Эжен Сю родился в 1804 году, умер в 1857-м. Его отец был врачом, императрица Жозефина стала его крестной матерью. Он бросил школу перед классом риторики, изучал медицину под руководством отца, который пристроил его на место корабельного хирурга (первые сочинения Эжена Сю посвящены морю). Отец оставил ему целое состояние - миллион тогдашних франков. Не знаю, сумел ли Эжен Сю хорошо распорядиться этими деньгами..."
XII
письмо пьеру ледену
3 мая 1950 года ДОРОГОЙ ПЬЕР ЛЕДЕН:
Когда я читал ваше пространное и в высшей степени благожелательное письмо от 20 апреля, мне пришла в голову мысль включить вас в мою книгу о книгах. Вот почему это письмо располагается на 196 странице... Мне доставит величайшее удовольствие поделиться именно с вами, а не с кем-то другим, своими мыслями - особенно мыслями в зачаточном состоянии. Вы один из самых больших энтузиастов чтения из всех, кого я знаю. В своих обзорах вы часто выступаете "против", но гораздо чаще - "за" автора. Нападая, вы руководствуетесь любовью, а не злобой, завистью или ревностью. Вспоминая детство, я часто думаю о вас и всегда вижу вас с книгой в руках или под мышкой. Знаете, читая вашу еженедельную колонку в "Волонте"*, я пришел к убеждению, что мы зачастую одновременно читаем одного и того же автора - или даже одну и ту же книгу этого автора.
Вот уже две недели я ничего не писал, и голова моя бурлит от мыслей. Быть может, я уже объяснял вам, что нахожусь в состоянии постоянного кипения из-за книг, которые я перечитываю, - большей частью, старых любимцев. Все меня питает и стимулирует. Сначала я предполагал написать тонень
Брюссельская еженедельная газета Перестала выходить уже после того, как была написана эта глава (примеч. автора).

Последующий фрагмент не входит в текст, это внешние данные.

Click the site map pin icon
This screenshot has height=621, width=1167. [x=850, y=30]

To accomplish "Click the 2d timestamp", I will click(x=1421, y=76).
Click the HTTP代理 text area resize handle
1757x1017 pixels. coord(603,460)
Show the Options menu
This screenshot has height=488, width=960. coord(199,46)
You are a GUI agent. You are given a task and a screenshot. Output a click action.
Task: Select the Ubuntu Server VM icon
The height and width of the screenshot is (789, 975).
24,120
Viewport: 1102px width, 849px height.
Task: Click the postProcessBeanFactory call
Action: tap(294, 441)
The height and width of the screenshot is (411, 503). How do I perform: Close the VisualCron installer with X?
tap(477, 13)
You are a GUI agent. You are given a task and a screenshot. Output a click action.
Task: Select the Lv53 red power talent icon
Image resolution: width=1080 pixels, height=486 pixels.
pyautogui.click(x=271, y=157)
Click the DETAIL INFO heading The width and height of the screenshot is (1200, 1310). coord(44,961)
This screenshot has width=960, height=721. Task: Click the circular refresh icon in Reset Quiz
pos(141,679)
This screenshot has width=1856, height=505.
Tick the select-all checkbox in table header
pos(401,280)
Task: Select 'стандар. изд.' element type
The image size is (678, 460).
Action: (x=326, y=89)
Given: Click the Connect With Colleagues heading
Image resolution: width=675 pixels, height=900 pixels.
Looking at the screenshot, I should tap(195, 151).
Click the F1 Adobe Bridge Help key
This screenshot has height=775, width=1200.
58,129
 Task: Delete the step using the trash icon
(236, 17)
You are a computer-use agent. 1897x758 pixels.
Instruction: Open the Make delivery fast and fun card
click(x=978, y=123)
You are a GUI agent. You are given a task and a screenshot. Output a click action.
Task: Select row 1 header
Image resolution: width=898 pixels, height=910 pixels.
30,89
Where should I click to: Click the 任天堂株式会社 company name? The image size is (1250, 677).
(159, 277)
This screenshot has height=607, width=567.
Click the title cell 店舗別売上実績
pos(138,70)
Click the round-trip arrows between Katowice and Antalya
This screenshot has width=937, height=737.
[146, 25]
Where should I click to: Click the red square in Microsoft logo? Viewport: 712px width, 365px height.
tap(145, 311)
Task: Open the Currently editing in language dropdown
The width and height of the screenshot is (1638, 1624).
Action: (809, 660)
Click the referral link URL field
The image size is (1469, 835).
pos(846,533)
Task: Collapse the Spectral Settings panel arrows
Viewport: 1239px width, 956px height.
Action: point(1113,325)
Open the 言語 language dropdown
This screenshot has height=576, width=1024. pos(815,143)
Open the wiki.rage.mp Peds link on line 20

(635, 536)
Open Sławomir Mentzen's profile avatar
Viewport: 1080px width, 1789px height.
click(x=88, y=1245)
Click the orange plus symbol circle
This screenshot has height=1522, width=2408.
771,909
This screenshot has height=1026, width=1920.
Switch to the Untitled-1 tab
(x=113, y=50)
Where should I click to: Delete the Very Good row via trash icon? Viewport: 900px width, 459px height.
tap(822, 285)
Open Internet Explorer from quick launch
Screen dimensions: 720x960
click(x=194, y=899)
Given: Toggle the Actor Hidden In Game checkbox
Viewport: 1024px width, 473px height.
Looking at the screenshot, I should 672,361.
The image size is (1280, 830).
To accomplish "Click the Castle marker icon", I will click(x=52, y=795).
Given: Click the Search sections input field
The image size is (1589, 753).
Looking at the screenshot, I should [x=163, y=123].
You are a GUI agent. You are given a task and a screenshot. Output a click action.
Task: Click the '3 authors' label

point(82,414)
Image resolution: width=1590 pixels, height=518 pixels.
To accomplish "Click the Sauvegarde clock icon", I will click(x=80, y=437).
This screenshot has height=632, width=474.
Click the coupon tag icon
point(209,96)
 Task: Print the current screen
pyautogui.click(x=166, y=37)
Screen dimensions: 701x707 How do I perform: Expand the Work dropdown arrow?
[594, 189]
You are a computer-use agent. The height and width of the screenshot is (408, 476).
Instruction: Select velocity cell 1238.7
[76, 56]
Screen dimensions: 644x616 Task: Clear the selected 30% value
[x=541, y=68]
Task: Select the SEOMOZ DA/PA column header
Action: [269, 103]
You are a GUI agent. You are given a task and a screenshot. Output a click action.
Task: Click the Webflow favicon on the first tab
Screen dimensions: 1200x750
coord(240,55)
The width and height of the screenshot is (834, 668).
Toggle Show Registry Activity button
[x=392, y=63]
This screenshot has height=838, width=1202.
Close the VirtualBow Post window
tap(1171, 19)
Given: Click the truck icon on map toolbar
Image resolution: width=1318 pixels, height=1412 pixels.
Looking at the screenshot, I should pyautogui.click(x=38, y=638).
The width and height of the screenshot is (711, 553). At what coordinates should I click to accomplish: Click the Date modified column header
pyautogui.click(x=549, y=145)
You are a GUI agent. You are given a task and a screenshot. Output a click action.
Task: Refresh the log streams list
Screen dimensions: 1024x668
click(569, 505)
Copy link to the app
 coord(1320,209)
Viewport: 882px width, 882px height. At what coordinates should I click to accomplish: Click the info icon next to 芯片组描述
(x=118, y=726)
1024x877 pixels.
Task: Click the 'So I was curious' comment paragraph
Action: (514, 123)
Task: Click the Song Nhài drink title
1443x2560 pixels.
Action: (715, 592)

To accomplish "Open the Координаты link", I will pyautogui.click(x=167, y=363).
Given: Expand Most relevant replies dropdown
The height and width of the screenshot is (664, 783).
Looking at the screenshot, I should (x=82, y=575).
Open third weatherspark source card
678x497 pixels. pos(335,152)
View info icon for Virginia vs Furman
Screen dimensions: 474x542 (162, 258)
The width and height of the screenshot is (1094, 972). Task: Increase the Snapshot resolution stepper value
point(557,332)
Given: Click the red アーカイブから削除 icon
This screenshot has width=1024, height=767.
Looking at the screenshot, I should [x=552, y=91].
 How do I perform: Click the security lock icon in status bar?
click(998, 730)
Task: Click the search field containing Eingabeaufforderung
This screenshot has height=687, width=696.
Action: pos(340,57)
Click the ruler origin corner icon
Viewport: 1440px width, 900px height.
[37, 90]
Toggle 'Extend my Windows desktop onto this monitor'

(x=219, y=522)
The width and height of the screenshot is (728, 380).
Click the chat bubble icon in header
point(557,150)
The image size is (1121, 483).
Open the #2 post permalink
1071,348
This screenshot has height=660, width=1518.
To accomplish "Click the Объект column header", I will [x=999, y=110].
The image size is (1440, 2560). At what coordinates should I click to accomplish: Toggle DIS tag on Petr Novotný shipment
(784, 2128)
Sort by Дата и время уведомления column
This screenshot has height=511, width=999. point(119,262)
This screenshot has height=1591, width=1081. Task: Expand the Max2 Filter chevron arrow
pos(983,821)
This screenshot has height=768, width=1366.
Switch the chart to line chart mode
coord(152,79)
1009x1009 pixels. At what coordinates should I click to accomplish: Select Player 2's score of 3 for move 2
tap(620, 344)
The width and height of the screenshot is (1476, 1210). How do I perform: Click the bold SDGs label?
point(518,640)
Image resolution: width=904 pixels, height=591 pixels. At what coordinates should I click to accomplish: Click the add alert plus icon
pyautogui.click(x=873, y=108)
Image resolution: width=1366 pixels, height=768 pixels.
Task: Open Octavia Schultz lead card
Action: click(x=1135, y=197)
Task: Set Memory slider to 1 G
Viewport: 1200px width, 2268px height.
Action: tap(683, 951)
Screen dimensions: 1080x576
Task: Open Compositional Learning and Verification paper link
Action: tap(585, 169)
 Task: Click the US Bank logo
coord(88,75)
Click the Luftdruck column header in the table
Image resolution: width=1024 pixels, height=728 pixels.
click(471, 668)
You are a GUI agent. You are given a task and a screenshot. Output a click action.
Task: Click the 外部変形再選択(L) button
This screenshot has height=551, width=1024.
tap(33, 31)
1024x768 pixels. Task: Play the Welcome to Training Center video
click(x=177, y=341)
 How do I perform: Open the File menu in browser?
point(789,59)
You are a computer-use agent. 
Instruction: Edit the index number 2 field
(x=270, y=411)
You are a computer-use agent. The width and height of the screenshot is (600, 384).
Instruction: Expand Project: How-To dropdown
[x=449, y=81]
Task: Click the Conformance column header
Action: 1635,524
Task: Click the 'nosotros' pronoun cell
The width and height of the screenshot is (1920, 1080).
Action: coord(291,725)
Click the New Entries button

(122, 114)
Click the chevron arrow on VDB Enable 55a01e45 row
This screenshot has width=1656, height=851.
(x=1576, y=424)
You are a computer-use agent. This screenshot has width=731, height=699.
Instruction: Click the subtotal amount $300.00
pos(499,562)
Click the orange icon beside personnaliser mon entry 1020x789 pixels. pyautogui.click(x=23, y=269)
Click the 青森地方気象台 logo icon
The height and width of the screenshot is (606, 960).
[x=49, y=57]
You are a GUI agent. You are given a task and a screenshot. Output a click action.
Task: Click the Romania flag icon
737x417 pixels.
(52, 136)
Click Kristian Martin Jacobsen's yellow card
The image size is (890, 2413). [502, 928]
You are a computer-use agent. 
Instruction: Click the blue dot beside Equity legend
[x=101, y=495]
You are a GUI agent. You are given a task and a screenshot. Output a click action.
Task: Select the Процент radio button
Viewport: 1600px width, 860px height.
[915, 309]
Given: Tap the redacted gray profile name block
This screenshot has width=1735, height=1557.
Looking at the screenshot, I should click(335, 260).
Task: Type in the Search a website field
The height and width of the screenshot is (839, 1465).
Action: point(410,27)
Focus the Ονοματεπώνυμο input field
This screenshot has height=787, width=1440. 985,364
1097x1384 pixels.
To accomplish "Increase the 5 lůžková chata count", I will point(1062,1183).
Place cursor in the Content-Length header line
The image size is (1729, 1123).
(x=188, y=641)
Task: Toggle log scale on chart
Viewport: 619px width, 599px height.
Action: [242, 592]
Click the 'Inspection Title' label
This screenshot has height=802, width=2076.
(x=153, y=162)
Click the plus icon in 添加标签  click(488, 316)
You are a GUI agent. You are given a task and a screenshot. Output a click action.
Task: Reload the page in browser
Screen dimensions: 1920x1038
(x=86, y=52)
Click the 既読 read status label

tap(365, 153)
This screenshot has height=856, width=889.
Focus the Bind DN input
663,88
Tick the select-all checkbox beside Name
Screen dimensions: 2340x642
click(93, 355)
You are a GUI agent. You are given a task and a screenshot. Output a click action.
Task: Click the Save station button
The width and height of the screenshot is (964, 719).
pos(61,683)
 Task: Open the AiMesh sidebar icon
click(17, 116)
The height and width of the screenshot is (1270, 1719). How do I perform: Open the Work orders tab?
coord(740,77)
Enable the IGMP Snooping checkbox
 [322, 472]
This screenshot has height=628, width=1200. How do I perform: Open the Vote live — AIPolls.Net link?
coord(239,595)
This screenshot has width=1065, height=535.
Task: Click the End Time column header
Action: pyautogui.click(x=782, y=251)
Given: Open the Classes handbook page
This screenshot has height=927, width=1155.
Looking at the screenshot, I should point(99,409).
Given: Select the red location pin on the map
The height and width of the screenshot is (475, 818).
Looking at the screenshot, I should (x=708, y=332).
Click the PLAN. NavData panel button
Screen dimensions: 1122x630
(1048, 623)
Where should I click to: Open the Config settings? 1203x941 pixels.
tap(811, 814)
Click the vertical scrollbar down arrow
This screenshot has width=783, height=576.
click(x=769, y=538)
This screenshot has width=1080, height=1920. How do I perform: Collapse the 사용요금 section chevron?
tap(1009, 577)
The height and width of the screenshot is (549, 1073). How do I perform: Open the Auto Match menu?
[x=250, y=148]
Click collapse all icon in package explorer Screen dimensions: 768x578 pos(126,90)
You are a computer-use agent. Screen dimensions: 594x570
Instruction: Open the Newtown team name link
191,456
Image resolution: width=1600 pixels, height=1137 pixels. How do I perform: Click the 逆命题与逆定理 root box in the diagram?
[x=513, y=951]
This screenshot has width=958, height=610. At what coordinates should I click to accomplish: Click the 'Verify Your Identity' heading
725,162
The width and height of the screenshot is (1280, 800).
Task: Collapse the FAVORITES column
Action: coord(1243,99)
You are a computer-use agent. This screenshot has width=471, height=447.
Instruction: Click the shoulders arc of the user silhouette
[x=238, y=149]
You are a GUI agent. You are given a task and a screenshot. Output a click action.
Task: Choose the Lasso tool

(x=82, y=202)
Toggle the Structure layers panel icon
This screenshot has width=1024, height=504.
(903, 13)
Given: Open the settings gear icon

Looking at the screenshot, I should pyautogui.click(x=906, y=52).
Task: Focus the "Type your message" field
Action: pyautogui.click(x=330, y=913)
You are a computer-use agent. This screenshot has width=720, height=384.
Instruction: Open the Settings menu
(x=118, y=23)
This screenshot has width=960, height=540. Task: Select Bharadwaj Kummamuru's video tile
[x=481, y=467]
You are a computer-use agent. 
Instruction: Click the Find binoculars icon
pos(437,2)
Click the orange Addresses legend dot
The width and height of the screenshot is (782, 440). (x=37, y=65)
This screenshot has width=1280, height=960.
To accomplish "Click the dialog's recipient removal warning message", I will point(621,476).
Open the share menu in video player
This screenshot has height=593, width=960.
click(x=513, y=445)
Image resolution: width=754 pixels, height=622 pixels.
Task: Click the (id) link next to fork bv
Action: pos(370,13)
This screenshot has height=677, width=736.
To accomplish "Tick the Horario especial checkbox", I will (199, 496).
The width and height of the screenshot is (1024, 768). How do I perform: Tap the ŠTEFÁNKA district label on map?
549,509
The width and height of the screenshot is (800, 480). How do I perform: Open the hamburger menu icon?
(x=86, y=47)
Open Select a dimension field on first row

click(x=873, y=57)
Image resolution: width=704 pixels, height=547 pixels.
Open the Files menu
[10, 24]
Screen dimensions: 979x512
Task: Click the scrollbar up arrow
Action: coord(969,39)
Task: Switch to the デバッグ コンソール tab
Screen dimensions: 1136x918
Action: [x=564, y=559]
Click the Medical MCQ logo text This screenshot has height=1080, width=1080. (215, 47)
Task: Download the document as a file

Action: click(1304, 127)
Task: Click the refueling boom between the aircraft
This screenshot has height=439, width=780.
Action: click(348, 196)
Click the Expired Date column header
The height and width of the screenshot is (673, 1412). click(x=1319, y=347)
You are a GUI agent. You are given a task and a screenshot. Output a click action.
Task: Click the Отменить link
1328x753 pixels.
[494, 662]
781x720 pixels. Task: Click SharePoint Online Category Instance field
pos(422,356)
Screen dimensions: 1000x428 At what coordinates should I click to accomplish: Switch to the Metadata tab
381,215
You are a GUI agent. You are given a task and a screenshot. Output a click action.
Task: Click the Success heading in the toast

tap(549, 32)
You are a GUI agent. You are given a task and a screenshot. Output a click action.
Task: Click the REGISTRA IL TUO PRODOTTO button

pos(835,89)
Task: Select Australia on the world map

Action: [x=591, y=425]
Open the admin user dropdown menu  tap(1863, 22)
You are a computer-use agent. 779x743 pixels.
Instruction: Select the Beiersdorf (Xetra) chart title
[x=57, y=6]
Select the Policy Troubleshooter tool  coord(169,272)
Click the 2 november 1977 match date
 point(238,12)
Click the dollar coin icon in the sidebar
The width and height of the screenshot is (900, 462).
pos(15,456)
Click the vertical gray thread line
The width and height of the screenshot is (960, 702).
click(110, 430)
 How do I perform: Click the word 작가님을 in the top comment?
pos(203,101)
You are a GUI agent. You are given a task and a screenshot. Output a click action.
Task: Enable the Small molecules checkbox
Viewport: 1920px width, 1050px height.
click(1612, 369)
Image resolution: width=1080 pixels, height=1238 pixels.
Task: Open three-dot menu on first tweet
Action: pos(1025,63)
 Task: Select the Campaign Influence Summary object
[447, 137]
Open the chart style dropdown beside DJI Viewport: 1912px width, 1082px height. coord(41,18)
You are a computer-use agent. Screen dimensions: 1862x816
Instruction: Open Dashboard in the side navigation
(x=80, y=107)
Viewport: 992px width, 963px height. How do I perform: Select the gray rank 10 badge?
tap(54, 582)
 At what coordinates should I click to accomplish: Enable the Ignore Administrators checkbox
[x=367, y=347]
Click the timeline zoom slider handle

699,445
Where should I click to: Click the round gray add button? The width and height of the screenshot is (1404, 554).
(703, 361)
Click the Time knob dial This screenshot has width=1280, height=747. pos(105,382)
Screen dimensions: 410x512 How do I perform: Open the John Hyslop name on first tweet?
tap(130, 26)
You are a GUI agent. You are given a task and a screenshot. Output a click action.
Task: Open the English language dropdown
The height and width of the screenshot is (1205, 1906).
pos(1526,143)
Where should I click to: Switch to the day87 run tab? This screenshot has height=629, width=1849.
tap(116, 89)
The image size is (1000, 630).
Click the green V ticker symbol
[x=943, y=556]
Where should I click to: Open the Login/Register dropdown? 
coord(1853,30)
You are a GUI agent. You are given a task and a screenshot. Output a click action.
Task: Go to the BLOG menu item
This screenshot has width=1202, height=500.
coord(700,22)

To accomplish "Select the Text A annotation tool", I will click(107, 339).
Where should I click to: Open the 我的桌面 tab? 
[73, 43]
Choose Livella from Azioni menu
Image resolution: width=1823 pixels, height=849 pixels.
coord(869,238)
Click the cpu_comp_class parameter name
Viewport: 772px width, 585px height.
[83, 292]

кую книжечку - теперь мне кажется, что это будет увесистый том. Каждый день я заношу в записную книжку еще несколько заглавий, которые только что вспомнил Захватывающая особенность моего труда состоит в том, что я ежедневно извлекаю из бездонного резервуара памяти эти несколько названий. Иногда книге, которая сидит у меня в голове или на кончике языка, требуется два-три дня, чтобы заявить о себе полностью - открыть имя автора, название, время и место. Едва она "утверждается" в памяти, как возникает множество связанных с ней ассоциаций и раскрываются непостижимые области моего туманного прошлого.